══ Document passage ══

He then delves into the Hermetica, and ancient text ascribed to Thoth by the Egyptians but known today only through its Greek and Latin translations. In it, he finds curious and even astounding analogs with the most esoteric and advanced physics of today. In short, the Hermetica was not so much a treatise in mysticism or religion, but a treatise on physics, the paleophysics that powered and enriched the Very High Civilization Farrell hypothesizes must have existed.

68166733f71.jpg

This section of the book is deep and detailed. It requires a fast and flexible mind to get through. It challenges your best ability as a lateral or analogous thinker, but it is also rewarding. In fact, despite the subject matter of history, mysticism and physics, it touched me in a deeply personal way, for I finally understood better how my own mind and intellect worked having to follow his elucidating analysis. Light bulbs started going off in formerly dark corners of my mind and lightning bolts ignited great plasma balls of illumination. My brain sizzled and sparked as if on acid as the self-illumination glowed and became brighter. I know understood better, by orders of magnitude, why my thinking and world view is so vastly different than the rest of the world.

Farrell then takes us on an interstellar, galactic spaceship tour of the most esoteric physics. This is what makes science interesting! Dr. Farrell re-examines the work some of the greatest physicists known to Man, while also exploring some of the best "alternative" literature. He relies on work by the aforementioned Paul LaViolettle as well as Stan Deyo, Nick Herbert, Michio Kaku, Tom Bearden, and, of course, Tesla, among others. The who's who and who did what of physics is too extensive to list completely. Just think of the greatest minds in quantum theory who have ever lived and then some. The VIP list is impressive, and so is how Farrell connects their work. He shatters the dogma of modern physics, at least as it is publicly presented, and builds a new paradigm that will surely replace the current one in the not-too-distant future.

═══

## Task instructions
#1 Reproduce the review of Farrell's book word for word, from "Farrell then takes" to "the not-too-distant future.".
#2 Pick up the review of Farrell's book after its last sentence and keep writing it.
The material has no connection to the review of Farrell's book.

══ Provided records ══

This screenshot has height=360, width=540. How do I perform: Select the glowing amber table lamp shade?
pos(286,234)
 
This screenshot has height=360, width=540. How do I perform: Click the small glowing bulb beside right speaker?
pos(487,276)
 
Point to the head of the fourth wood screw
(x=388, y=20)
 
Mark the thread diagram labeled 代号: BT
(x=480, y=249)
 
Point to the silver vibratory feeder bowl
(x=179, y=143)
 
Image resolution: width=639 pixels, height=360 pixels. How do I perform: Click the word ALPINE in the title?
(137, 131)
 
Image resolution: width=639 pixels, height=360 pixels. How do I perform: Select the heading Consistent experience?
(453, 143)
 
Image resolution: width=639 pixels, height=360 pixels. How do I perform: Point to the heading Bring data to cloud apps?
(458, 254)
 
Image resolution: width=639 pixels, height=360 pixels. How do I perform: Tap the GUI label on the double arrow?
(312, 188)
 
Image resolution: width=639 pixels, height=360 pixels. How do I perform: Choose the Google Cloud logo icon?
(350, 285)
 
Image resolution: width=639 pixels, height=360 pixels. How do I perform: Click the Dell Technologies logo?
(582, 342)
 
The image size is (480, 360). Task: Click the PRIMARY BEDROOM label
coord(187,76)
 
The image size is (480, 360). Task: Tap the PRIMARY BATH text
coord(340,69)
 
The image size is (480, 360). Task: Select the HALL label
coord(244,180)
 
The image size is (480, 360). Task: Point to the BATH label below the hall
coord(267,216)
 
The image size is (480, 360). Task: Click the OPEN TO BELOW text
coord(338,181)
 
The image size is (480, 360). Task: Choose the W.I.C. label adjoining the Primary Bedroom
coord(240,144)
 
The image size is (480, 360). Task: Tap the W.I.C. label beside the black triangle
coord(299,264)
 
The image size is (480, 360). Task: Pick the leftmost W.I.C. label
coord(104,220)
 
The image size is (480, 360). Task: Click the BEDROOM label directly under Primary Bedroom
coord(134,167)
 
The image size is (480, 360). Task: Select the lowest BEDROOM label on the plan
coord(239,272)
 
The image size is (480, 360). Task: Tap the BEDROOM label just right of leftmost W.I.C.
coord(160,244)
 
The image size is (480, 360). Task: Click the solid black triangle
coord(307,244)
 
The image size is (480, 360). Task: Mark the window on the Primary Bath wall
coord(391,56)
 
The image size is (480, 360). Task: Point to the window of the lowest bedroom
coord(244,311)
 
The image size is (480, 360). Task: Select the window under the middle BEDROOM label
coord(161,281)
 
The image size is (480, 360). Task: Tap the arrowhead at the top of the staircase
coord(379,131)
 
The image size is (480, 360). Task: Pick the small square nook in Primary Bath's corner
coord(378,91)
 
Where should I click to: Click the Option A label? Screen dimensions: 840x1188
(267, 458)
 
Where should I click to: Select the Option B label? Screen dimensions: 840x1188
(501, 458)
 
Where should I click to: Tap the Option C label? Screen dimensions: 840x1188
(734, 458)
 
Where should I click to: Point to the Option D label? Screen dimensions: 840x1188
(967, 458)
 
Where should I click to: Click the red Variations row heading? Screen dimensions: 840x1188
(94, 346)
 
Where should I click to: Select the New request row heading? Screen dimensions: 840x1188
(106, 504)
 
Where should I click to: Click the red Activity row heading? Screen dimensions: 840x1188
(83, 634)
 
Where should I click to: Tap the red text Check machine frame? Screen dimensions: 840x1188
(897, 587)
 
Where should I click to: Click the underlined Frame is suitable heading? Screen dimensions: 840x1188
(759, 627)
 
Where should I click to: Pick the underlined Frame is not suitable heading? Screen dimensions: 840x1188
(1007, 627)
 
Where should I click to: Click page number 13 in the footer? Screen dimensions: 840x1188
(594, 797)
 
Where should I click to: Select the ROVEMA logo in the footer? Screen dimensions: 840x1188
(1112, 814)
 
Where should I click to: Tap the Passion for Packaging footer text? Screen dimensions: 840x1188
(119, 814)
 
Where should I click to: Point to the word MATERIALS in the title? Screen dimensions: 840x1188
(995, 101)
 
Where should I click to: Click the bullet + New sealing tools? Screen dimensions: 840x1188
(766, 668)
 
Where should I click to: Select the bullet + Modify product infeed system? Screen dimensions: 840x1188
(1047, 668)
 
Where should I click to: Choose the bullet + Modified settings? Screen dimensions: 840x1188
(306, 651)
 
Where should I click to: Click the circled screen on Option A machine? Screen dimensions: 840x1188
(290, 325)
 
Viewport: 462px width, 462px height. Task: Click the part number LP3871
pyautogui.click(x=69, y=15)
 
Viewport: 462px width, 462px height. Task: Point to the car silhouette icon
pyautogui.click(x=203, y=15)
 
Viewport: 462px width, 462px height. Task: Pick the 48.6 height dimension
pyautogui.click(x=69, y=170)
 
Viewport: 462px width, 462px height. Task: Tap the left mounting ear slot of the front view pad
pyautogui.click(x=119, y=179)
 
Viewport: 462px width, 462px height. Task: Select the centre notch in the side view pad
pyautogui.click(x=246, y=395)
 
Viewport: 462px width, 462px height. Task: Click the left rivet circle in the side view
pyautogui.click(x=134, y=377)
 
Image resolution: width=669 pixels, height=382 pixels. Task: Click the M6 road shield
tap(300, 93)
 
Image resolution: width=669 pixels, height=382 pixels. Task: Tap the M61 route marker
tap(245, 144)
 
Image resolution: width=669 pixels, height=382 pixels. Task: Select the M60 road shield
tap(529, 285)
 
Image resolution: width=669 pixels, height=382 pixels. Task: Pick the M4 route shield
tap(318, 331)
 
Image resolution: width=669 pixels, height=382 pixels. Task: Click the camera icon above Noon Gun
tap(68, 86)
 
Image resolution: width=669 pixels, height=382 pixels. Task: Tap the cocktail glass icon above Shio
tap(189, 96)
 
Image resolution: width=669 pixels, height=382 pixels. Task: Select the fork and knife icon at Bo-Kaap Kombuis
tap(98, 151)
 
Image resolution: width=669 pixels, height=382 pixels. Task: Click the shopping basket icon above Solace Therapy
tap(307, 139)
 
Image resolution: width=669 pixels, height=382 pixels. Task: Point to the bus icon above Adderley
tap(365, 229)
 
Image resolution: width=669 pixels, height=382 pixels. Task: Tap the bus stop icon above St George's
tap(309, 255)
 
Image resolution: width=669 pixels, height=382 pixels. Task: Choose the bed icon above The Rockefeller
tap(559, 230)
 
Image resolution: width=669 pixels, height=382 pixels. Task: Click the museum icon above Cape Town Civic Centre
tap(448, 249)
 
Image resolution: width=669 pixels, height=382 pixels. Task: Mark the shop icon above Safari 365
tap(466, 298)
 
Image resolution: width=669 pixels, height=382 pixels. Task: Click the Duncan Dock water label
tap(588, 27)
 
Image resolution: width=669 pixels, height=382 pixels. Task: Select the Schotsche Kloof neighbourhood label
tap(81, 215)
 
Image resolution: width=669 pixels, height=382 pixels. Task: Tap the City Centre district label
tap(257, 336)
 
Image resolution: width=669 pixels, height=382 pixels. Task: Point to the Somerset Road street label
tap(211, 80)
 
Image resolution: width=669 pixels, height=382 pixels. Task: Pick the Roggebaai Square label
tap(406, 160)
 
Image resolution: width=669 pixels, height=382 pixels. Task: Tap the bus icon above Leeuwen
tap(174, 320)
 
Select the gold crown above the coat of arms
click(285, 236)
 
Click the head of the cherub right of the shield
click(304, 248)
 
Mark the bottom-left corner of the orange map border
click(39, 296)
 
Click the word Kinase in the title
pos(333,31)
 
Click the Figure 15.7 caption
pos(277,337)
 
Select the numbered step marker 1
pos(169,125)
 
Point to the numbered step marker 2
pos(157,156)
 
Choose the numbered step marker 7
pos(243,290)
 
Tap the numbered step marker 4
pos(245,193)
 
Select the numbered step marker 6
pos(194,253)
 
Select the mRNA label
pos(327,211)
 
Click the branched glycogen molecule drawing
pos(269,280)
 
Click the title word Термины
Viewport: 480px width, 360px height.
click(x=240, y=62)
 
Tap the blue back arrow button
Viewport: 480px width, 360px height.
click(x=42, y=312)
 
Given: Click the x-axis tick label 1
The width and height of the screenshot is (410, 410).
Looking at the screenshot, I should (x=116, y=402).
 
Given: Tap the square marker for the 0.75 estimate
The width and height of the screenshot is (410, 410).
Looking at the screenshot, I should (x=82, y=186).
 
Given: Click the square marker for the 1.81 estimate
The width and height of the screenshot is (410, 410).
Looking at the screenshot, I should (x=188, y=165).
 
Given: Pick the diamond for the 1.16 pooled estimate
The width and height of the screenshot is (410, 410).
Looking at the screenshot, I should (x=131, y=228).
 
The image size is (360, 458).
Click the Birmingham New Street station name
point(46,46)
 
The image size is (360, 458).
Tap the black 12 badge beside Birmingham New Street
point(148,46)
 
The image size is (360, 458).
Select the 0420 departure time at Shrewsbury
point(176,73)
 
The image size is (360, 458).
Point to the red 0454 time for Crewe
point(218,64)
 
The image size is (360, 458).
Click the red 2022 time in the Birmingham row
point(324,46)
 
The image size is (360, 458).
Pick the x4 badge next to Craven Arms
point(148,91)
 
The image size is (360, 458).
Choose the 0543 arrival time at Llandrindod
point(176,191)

═══

## Results of the exercise
#1
Farrell then takes us on an interstellar, galactic spaceship tour of the most esoteric physics. This is what makes science interesting! Dr. Farrell re-examines the work some of the greatest physicists known to Man, while also exploring some of the best "alternative" literature. He relies on work by the aforementioned Paul LaViolettle as well as Stan Deyo, Nick Herbert, Michio Kaku, Tom Bearden, and, of course, Tesla, among others. The who's who and who did what of physics is too extensive to list completely. Just think of the greatest minds in quantum theory who have ever lived and then some. The VIP list is impressive, and so is how Farrell connects their work. He shatters the dogma of modern physics, at least as it is publicly presented, and builds a new paradigm that will surely replace the current one in the not-too-distant future.

#2
Ether, plasma cosmology, the Anthropic Principle, non-locality, entanglement, scalar interferometry, and nonlinear optical phase conjugation are all on the menu. We feast on the sonoluminesence effect, HAARP, von Neumann's time locks, and a curious study of sunspots by RCA. Farrell accomplishes a lot in this chapter. He not only makes it palatable to laymen, but creates a whole new vision of how the Universe works by putting all these pieces of the puzzled together, perhaps for the first time. But he goes further--he doesn't just create a theoretical framework or hypothetical possibility. He shows how these physics are practical and engineerable. And gives concrete, real world examples. These are the physics that have analogs in the "religious" texts studied in the first part of the book, this time with very compelling and even earth-shattering insight.

For those interested in the math underlying all his assessments, he points you to the sources, avoiding them only because a lot of his readers may not be mathematically inclined.

After laying the foundation with his historical/archaeological evidence and re-introducing the reader to physics, he goes on to make his case for the title of the book--that the Great Pyramid was the Giza Death Star.

Again he relies on groundwork laid by great thinkers like Christopher Dunn, a real life engineer and defense contractor who made the first ironclad case that the pyramid must be some kind of machine and could not have been built by the ancient Egyptians.

Dunn_Christopher398b1.jpg

Dunn's engineering qualifications led him to some baffling observations of the pyramid that then led to an extensive and detailed survey. Conclusion? It is some kind of harmonic oscillator. Dunn even speculates on the missing components. That's all well and good, but what makes it so compelling is that he comes to roughly the same conclusions as Sitchin by taking a completely different path and without any apparent knowledge of Sitchin. This is not surprising--being a grounded, hard-nosed engineering type, it is not likely Dunn would have been drawn to the work of a new-agey, UFO-y guy like Sitchin prior to undertaking his study of the pyramid.

But then Farrell gets down to brass tacks and shows that as brilliant and insightful Dunn's machine hypothesis is, it doesn't go quite far enough. So Farrell careens full speed ahead into the details of the Death Star, how it probably worked if in fact it was the weapon he supposes, and what the missing components were that were overlooked in Dunn's masterful book The Giza Power Plant.

Farrell tells us exactly how thinks the Giza Death Star could have worked by combining Dunn's insights, the physics he elucidates in the third part of the book, and adding new information. It's astounding how he describes in detail how each part of the pyramid and surrounding structures served to create a massive non-locally entangled, cosmically-powered harmonic oscillator capable of unimaginable energy output and unthinkable destructive power.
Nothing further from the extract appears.